If we look at the flow of all living beings with Dharma wisdom, we will notice at any given moment, they are either moving deeper into samsara or they are moving out.

Geshe-la tells the story of the person who stood in a doorway and asked “am I going in or going out?” The other person correctly answered, “it depends upon your intention.” In many ways, this describes the situation of pretty much everyone every moment of every day. They stand in front of a choice – do they go deeper into samsara or do they head out?

Most people are completely unaware of the fact that this is the choice they face. They may not have even ever heard of samsara or nirvana, much less know the directions in or out. But that doesn’t change the fact that at each moment they have to choose between moving deeper into samsara or heading out. How they choose to act determines which direction their mind heads. Sadly, most people are like zombies heading straight for the cliff into the lower realms.

When we engage with others, we should not just meet them where they are at, but specifically we should meet them at the points in their mind where they face this choice of going deeper into samsara or heading towards the exit. This is where we need to meet them – at the gate. What form that takes will vary from moment to moment and person to person, but all beings are always standing at this gate. We just need to see it and meet people there.

When we stand at the gate, we of course should stand on the side of inside heading in the direction of enlightenment. We cannot force people to make the choice to head in our direction, they have to make that decision themselves. But we can position ourselves in such a way that it seems perfectly doable and sensible to take a step in our direction – we can’t be so far from where they are at that heading in our direction seems out of reach.

We adopt a posture of invitation, welcoming others to join us, but in no way manipulating or controlling them to do so. We don’t tell them what they should do, we simply embody the better choice in how we ourselves think, speak, and behave.
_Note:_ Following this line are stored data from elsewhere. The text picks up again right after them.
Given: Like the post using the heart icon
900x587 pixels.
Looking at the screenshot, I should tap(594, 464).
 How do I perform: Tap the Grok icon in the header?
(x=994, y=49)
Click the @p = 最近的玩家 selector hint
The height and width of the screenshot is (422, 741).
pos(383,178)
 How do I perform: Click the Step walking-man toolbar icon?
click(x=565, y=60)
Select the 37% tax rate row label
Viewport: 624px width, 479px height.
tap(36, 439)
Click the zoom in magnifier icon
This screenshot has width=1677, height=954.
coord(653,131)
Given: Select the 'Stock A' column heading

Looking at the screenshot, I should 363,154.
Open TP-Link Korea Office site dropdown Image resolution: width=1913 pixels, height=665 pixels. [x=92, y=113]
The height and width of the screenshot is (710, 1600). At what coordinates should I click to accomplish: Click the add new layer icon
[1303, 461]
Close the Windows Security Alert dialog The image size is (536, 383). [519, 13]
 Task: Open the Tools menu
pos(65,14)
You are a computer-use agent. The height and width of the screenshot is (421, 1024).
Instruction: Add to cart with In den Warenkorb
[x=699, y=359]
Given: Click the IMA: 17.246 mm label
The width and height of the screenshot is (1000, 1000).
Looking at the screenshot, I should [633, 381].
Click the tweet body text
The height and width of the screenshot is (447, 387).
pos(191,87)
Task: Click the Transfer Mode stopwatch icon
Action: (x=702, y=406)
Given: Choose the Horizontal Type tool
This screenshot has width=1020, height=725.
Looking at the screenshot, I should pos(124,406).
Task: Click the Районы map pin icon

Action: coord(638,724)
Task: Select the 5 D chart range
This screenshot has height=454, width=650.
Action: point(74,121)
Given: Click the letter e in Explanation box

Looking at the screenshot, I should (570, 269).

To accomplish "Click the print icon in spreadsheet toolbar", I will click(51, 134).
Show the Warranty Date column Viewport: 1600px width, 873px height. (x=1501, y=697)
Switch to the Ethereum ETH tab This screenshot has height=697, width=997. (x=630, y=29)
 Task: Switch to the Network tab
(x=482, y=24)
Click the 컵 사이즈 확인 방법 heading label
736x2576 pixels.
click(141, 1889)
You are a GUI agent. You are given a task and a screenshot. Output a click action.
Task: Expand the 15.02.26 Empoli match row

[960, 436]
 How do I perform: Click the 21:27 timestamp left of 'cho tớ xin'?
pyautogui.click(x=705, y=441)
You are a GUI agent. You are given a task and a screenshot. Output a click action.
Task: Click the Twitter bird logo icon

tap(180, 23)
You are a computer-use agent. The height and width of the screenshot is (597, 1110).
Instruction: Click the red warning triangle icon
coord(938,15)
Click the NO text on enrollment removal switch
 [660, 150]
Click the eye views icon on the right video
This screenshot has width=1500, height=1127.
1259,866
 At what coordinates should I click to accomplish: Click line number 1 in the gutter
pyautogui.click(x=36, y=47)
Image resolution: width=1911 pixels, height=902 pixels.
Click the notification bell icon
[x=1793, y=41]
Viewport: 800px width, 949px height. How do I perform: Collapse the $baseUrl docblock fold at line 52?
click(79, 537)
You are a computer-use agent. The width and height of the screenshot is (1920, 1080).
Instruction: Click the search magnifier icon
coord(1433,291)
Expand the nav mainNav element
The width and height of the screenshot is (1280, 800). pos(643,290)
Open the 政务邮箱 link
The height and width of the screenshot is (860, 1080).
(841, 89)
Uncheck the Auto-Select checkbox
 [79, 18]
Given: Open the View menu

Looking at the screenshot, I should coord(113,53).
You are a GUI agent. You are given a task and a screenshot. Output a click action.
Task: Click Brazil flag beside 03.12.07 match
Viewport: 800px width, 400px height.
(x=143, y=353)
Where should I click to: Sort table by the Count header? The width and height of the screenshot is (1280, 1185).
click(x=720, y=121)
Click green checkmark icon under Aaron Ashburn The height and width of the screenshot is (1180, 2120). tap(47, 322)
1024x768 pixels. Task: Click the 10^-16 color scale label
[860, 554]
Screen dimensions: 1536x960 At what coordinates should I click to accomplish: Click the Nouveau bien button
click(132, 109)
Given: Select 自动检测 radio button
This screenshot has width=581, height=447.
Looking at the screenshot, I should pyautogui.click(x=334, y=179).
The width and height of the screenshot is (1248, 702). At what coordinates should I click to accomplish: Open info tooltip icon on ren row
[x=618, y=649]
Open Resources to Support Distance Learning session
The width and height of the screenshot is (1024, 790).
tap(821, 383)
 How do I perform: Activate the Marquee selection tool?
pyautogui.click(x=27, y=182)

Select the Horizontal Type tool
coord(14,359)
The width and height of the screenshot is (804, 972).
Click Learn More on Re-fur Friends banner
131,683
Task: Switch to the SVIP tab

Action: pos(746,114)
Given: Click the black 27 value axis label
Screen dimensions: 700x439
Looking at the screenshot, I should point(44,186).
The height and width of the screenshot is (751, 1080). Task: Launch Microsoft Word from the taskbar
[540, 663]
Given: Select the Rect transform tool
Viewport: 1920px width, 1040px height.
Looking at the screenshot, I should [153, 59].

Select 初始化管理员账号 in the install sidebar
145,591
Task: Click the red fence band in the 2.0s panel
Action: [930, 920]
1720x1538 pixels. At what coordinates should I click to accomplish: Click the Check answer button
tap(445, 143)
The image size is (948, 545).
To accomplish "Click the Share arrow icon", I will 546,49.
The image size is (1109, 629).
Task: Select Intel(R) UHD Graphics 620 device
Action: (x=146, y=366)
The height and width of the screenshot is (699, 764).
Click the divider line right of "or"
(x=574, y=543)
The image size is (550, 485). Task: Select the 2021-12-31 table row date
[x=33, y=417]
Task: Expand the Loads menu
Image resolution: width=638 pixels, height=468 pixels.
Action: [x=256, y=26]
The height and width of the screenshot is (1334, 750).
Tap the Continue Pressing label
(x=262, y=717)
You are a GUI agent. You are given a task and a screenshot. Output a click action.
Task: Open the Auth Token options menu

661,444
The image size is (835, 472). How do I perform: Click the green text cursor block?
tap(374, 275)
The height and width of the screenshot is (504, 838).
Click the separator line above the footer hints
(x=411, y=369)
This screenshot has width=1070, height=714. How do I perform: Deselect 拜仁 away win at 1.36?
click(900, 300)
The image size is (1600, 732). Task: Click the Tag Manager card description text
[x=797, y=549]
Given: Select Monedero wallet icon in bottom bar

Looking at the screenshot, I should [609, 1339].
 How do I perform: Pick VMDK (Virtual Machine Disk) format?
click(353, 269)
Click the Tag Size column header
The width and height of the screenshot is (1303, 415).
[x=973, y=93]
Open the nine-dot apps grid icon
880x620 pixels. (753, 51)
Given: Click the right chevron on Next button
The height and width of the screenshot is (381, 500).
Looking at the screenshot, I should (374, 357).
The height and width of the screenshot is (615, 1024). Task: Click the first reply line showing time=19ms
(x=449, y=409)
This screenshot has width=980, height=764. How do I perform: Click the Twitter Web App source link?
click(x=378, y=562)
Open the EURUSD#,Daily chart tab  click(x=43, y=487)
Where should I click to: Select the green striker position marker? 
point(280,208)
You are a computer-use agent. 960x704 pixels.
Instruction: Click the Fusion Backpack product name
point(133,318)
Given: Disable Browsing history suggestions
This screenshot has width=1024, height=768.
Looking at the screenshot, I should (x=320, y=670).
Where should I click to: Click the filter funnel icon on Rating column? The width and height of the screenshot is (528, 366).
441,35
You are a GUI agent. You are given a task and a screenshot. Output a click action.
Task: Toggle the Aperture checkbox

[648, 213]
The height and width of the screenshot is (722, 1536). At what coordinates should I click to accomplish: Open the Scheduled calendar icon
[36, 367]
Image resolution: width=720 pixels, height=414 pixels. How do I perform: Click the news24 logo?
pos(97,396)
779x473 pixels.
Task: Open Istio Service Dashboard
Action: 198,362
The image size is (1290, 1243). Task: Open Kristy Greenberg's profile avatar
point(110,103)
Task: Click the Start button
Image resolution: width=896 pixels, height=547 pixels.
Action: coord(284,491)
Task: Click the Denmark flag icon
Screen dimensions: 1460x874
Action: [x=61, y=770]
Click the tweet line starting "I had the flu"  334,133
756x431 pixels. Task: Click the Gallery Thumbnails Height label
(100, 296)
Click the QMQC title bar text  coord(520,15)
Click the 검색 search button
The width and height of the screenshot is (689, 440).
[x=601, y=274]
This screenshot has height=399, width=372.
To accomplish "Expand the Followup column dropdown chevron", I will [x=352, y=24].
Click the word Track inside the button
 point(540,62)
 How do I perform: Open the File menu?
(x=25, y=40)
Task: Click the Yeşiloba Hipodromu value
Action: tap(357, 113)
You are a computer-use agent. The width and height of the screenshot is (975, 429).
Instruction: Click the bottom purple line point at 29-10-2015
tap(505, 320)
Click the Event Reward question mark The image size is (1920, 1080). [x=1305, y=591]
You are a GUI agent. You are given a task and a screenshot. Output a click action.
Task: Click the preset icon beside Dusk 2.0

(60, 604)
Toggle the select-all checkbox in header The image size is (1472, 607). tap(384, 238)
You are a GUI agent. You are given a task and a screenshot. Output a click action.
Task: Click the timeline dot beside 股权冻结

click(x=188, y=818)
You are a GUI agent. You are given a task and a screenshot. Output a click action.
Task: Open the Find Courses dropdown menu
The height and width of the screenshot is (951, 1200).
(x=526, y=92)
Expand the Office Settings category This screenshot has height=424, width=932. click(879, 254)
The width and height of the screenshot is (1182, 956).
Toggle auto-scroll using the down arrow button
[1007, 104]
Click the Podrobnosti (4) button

We show an understanding of the difficult circmstances they are in and choices they have to make. We cast no judgment nor impose any emotional penalty if they make a choice to head deeper into samsara. They might not know any better or see any viable alternative.

If they move deeper into samsara, that’s OK, we just pivot with them, standing at the new gate they find themselves. Our door always remains open, no matter how far they may stray. We don’t join them, we remain on our side of the gate, but we show our compassion can expand to wherever they might find themselves.

If they ask for our advice or ask where we are headed, we can of course explain to them in a way that they can accept or understand. With some people, we can explain with Dharma words directly, but with most people we need to be skillful to explain things in a way they can relate to.

Je Phabongkhapa explained merely seeing a pure Heruka practitioner is a cause of enlightenment for others. A pure HYT practitioner is the real liberating by seeing, hearing, or wearing. We don’t need to say or do anything in particular, often our silence and stillness is our most effective way of being. We just need to be present as Heruka in their life, even if they have no idea what we are doing.

A Buddha is like a magic cystal that always spontaneously appears to each and every being every day in exactly the most appropriate way to inspire others to head towards them – towards enlightenment, out of samsara. We often don’t see them, but they are always there if we look. They are like a compass that always points towards the city of enlightenment. These are their emanations. They always stand inside the gate, inviting us to join them. If we wish to become a Buddha ourselves and have emanations that serve a similar function, we can start to train how to do so today. How? Meet people at the gate.